C'mon, he heard, coming quick and fervently desperate, Sixer, please -
It wasn't a voice, not one that could be measured by soundwaves and governed by physical laws. He felt it more than he heard it, the superficial annoyance, the raw panic underneath, the bone-deep gnaw of familiarity that came with a nickname that had meant such different things to him over the course of his lifetime.
"Stanley."
The pinpricks of light around him shuttered,
blinked,
and
Ford opened his eyes, cautiously and slowly, with the dim confusion of someone who didn't remember closing them in the first place. He squinted groggily through a pounding pain in his head that felt somewhat like a particularly bad migraine, or if he had been momentarily been blinded by some kind of thousand-watt camera flash.

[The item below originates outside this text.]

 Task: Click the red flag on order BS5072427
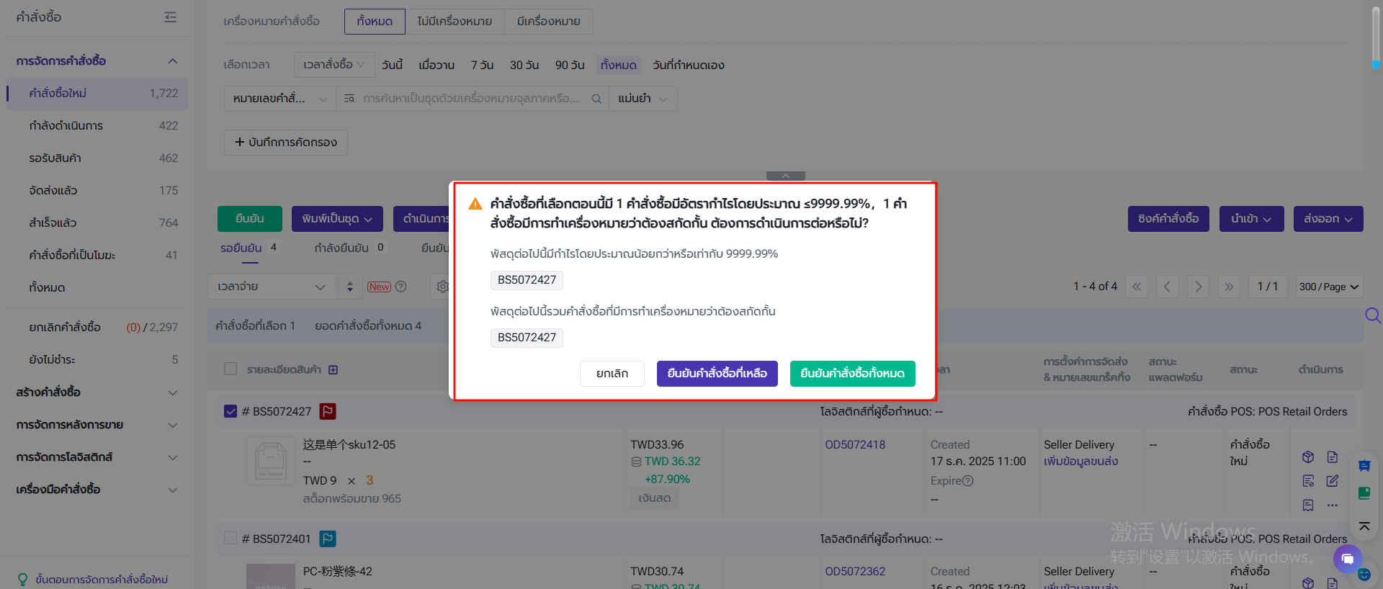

...Something had happened.
Well. Yes. Clearly, he thought irritably just a moment afterwards. It was just incredibly difficult to think while being rather roughly shaken, which did the very opposite of help his headache or sort out his jumbled thoughts.
Ford let out a long, pained groan, too dazed to form coherent words, and flung - flopped, mostly - his arm upwards. He hit something solid - and sentient, he thought, when he immediately heard a surprised yelp.

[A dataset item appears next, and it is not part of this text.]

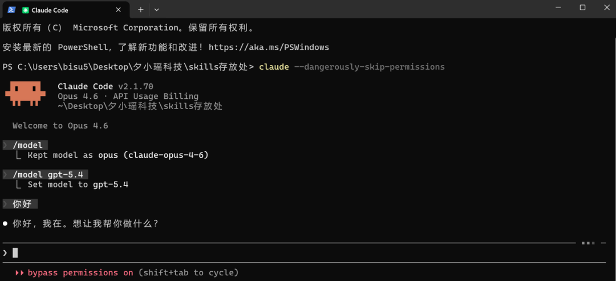Close the terminal window
The image size is (616, 281).
click(x=607, y=7)

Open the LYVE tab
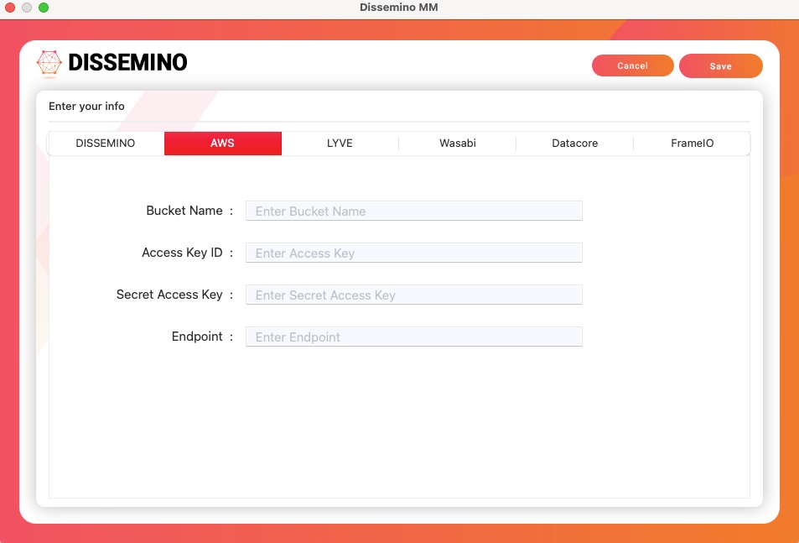(340, 144)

The jolting movement stopped abruptly. A moment later, he heard his brother's voice, hoarse and uncertain, somewhere on the edge of his narrow line of sight.

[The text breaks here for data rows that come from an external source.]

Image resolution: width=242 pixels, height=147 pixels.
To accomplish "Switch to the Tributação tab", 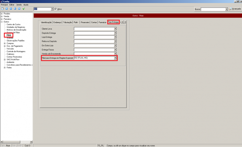I will point(67,22).
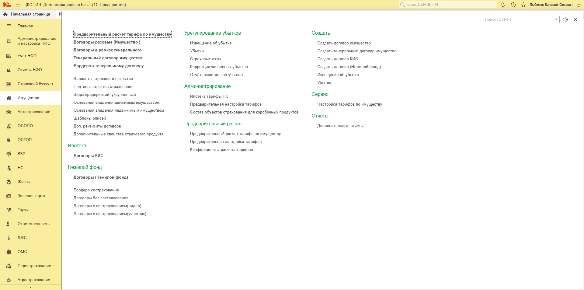584x290 pixels.
Task: Clear the function panel search field
Action: [556, 19]
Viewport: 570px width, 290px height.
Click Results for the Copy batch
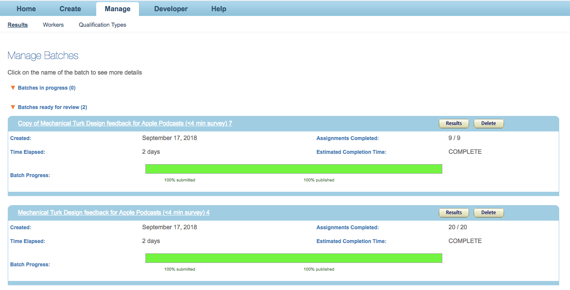(x=453, y=123)
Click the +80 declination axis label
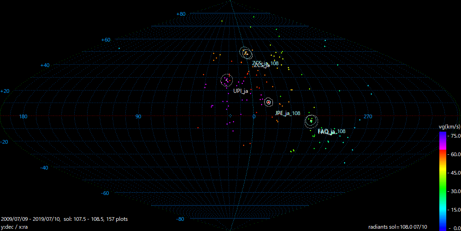The width and height of the screenshot is (461, 231). tap(181, 14)
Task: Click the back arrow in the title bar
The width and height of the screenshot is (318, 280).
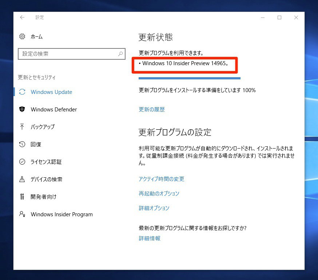Action: pyautogui.click(x=22, y=17)
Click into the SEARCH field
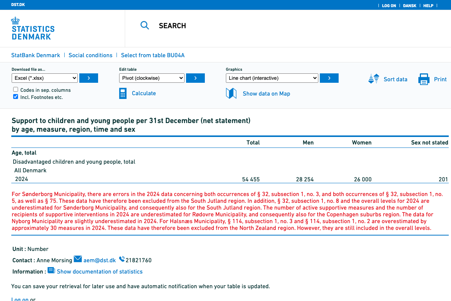 pos(226,26)

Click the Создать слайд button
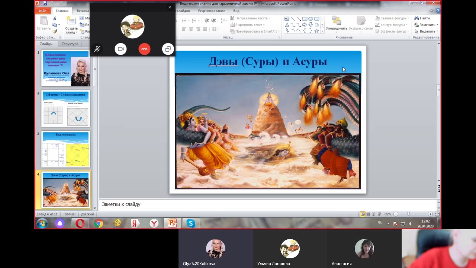[71, 25]
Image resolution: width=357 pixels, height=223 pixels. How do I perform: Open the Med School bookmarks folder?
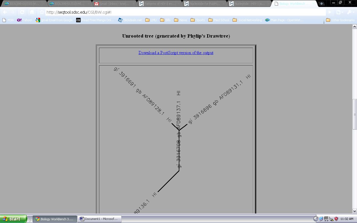click(x=219, y=20)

"You… you good there, Sixer? Genius brain of yours still - tickin' on okay?"
Stan sounded concerned, but Ford couldn't imagine what for. In lieu of an answer, he pushed himself back up, eyes still clenched shut in a vain attempt to lessen the throbbing pain in his head. A hand on his shoulder steadied him, and another handed him a familiar pair of glasses.
"I'm fine, Stanley," he said, with far more certainty than he actually felt. The cool stale air and the unyielding chillness of the metal underneath his fingers meant he was in his basement laboratory, but not much else about his current circumstances were obvious.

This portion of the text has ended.